Of course, the Panthers were unable to capitalize on their opponent’s scoring woes as the Tweedsmuir shooters were equally as cold, scoring just 6 points to lead 44-39 with a quarter to play.
“We preach this all the time: if we can keep the tempo high, sooner or later the other team is going to tire out and we can get something done,” Mitro said.
“At this skill level, teams have one or two good players that are going to stand out; if you make them work all the first half, they are going to (keep) it close, but in the end, they are going to tire out (and) sooner or later, you are going to get something easy.”
For the second straight game, the Panthers’ Sevene Grewal was the team’s top scorer, finishing with 24 points, half of which came in the first quarter as she drilled 4 triples from beyond the arc. Hanna Grewal added 19 for the team. Mountain was led by 19 points from 6-1 forward Mackenzie Dalphond and 13 from guard Shylah Ahn.
MAPLE RIDGE 55 SALISH 35
By Howard Tsumura
LANGLEY — The Maple Ridge Ramblers actually went three seasons without a senior girls basketball program not too long ago.

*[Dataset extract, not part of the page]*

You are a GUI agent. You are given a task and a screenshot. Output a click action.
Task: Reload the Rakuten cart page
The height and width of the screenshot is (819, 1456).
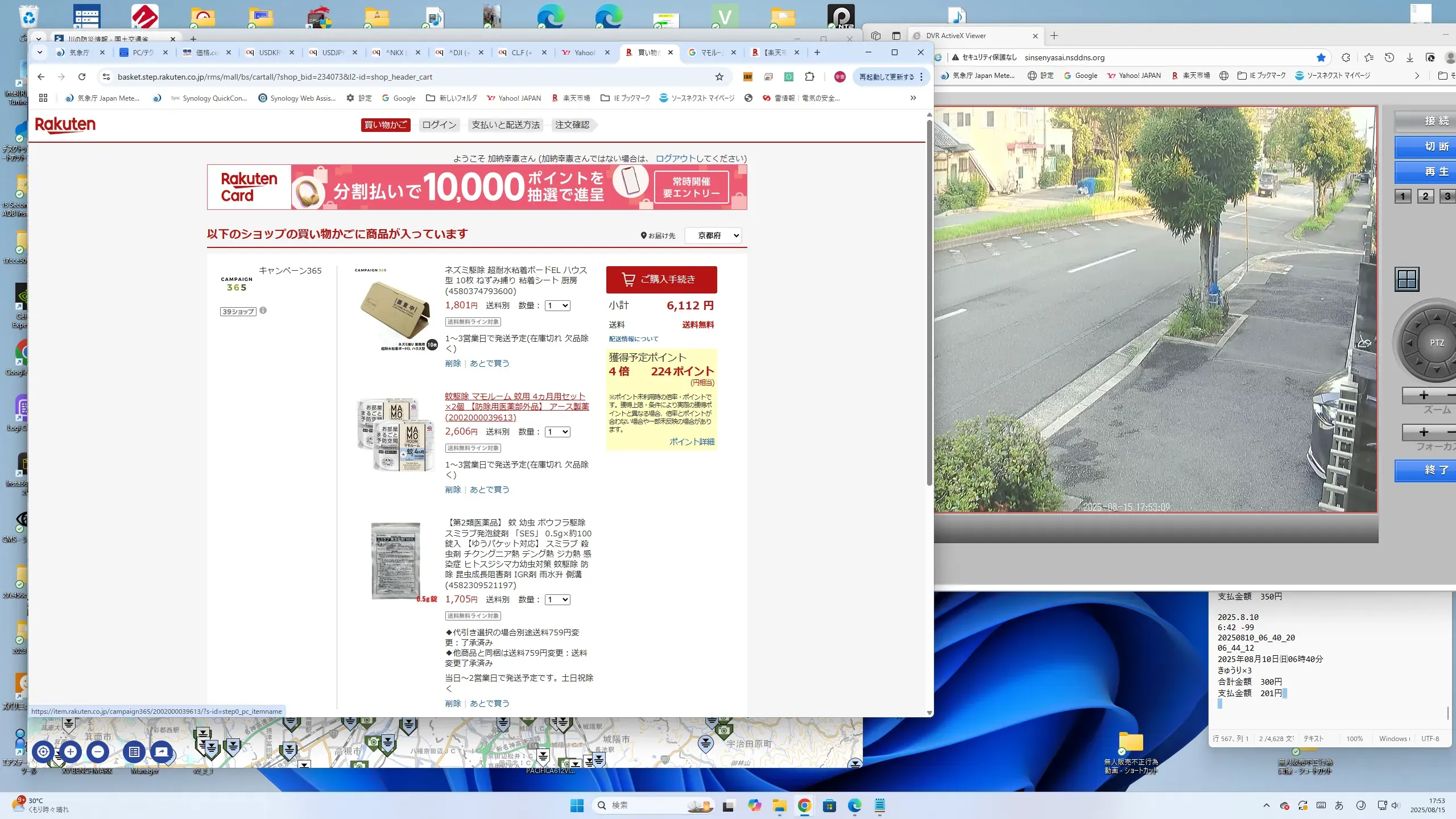point(82,77)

It’s re-birth is already well underway, and the way the Ramblers have started out this week here at the Tsumura Basketball Invitational’s Local 8 bracket, the improvement shows no signs of ceding.
Grade 10 guard Ambrose Haintz scored a game-high 23 points, provincial team Grade 10 forward Kayleigh Mark added 14 while Grade 10 Kimberley Sinow dropped home another 10 as the Ramblers topped Surrey’s Salish Wolves and earned a berth in Saturday’s final against Surrey’s Lord Tweedsmuir Panthers.
The process of learning how to win is always a work in progress, and with a young team like Maple Ridge, head coach Jason Hampton is relishing the moments his squad has encountered at the TBI.
“It’s huge,” he said. “Got to learn stuff from your results. I don’t think we played great today but we won. And we will learn from it and get better down the road.”
Next test comes tomorrow against an extremely dialled-in Tweedsmuir team, one Hampton knows will be a handful.
“Their guards are going to give us trouble,” he said. “They are fast, they press. We’re going to have to take care of basketball and handle their pressure.”
The Salish Wolves, themselves taking big steps as a program, were led by the 16 points of Grade 8 forward Henna Virk.